Two fairly early scenes of casual misogyny were of no consequence to the plot and so it’s difficult for me to understand why they were included. In the first, the two pilots are discussing a bet that they’ve made. One of the pilots says that perhaps if the other wins, he could use the money to pay for a lap dance from Vickers. Meredith Vickers is the character played by Charlize Theron. She is a strong woman who is in charge of the mission that they are on. And yet, to these pilots, she is another woman whose main purpose in life should be to give them sexual pleasure. In another scene, when there is a horrible storm raging outside the ship and two of the crew members are stranded in it, Janek, the captain of the ship, asks Vickers to have sex with him. She says no. He makes another comment (I can’t remember what it is but it was something like “Come on. You’ve got nothing better to do.”) and she changes her mind. Neither of these two scenes has anything to do with subsequent events and seem only to serve the purpose of marking Vickers as a sex object.

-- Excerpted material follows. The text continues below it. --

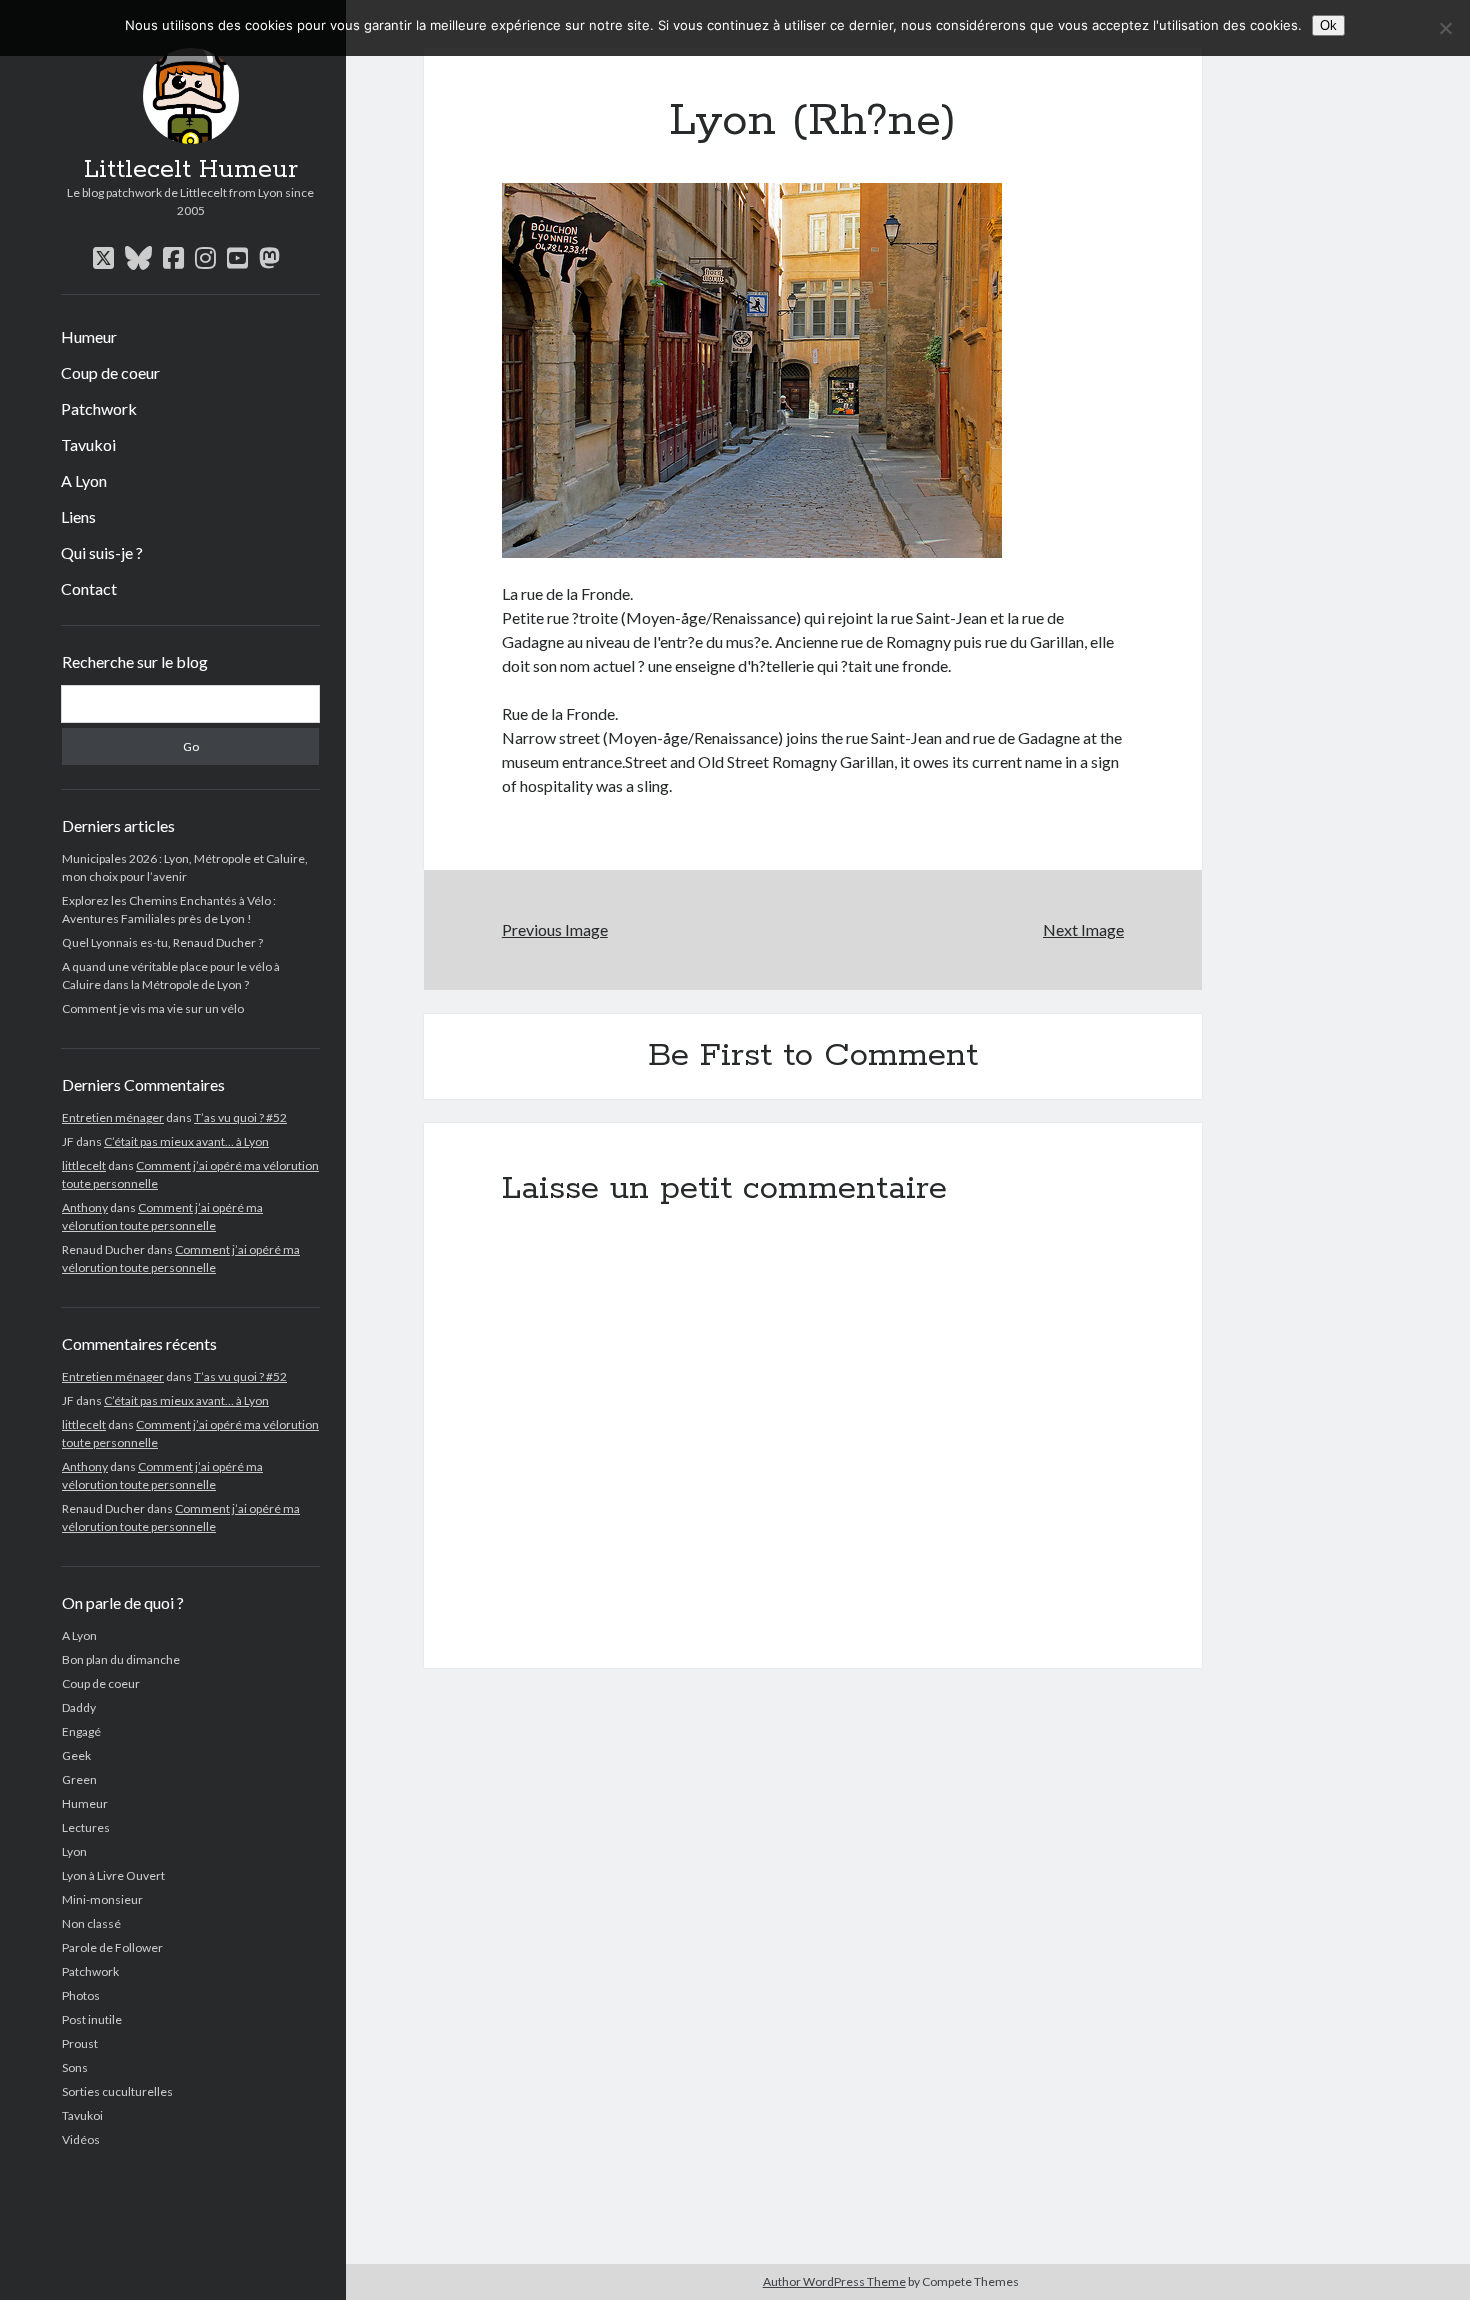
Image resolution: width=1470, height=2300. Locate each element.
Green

But the plot line that annoyed me most and made me actively hate the movie involves Elizabeth Shaw, the character played by Noomi Rapace of Girl With a Dragon Tattoo fame. Shaw is the hero of this movie and it’s clear at the end that the filmmakers hope she will become the Ellen Ripley of a new movie franchise with many sequels. Shaw is the embodiment of the movie’s conservative agenda. She is an archaeologist whose motivations are almost comically driven by her faith in God. There are numerous scenes that I could point to but I’ll focus on just two. At some point in the plot, Shaw is unconscious and one of the other characters begins to remove her cross from around her neck. Sensing this, she immediately wakes up and protests. The other character insists and so she allows the cross to be removed. A bit later in the movie, with danger all around her, she takes time to search for her cross and when finding it, puts it back on, saying “That’s better.” At another moment, after she and her fiance have had sex, she finds (despite an earlier, ham-fisted scene in which expresses her sadness at her inability to “create life”) that she is pregnant and not just with any fetus. This is some sort of alien fetus that anyone would want removed from her body immediately. Despite having been impregnated less than 24 hours earlier, she declares her desire for a caesarean. That’s right. A caesarean. No abortion for this hero. She spends the rest of the movie being ridiculously active despite the 12-inch incision closed with staples in her lower abdomen. What kind of movie would equate a caesarean with an abortion? And what kind of movie can’t use the word abortion even when removing scary, killer, alien life form from a woman’s body? One with an extreme, right-wing, conservative agenda that sees women as nothing more than their sexual and reproductive abilities. No need to debate whether this movie has a feminist perspective. It takes more than putting a woman in a leading role to create a feminist perspective.
I hope the next movie that I’m looking forward to doesn’t turn out to be such a disappointment. I’ll let you know after I see Brave this weekend.